== WHAT IS REQUIRED ==
Continue the family history of Euthimia Chontos below, writing the next part after the paragraph about her father.

EUTHIMIA CHONTOS, born April 22, 1927, Tripolis, Arcadia, Ellas to Panagiota (nee Karandouni), Chontos and Konstinos Chontos (Spagieto)
MOTHER: Panagiota (nee Karandouni) Chontos was born Pikerni, Arkadias and married to Konstantinos Chontos in app. 1920’s. Her mother’s name was Sotira and her father’s name was George Karandounis. Panagiota gave birth to at least ten children five of which survived (Nikolaos, Thanasis, Georgis, Euthimia and Katerina). She was left to care for the five children after the death of her husband in app. 1925 from an unknown disease. She followed three of her children (Geogios, Katerina and Euthimia) to Canada where she assisted in the upbringing of her grandchildren. She returned to Tripolis where she died, app. 1980’s. She is most praised by her children and grandchildren for her warmth and caring.
FATHER: Konstinos Chontos (Spagieto) born to Thanasis and Gianoula Chotou. He had his own horses and wagon which he used to transport people’s goods. He purchased the family home in Sechi (Karaiskaki rd.35) in Tripolis, with the dowry he received from his marriage to his wife Panagiota Karandouni. He worked hard to maintain his large family while building a small estate of land situated in “Raches” or “Gardonia” in the Municipality of Tripoli, which was later endowed to his daughters as dowry.

== DATA PROVIDED ==
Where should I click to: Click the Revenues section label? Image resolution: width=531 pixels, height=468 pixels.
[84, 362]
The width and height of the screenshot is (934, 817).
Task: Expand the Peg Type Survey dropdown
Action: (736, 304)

== RESPONSE AREA ==
There is very little I can remember about my grandfather Thanasis Chontos except in that he limped and was very ill and hardly much about my grandmother Gianoula Chonto. My grandfather from my mother’s side Georgi Karandounis worked in the village farms when he was young and when he was about the age of sixteen he immigrated to Chicago, USA, where he worked for a number of years. On his return he married his wife Sotira. My grandmother Sotira was good looking and managed to work as midwife and birthing assistant; having assisted in the birth of many newborns in Tripolis.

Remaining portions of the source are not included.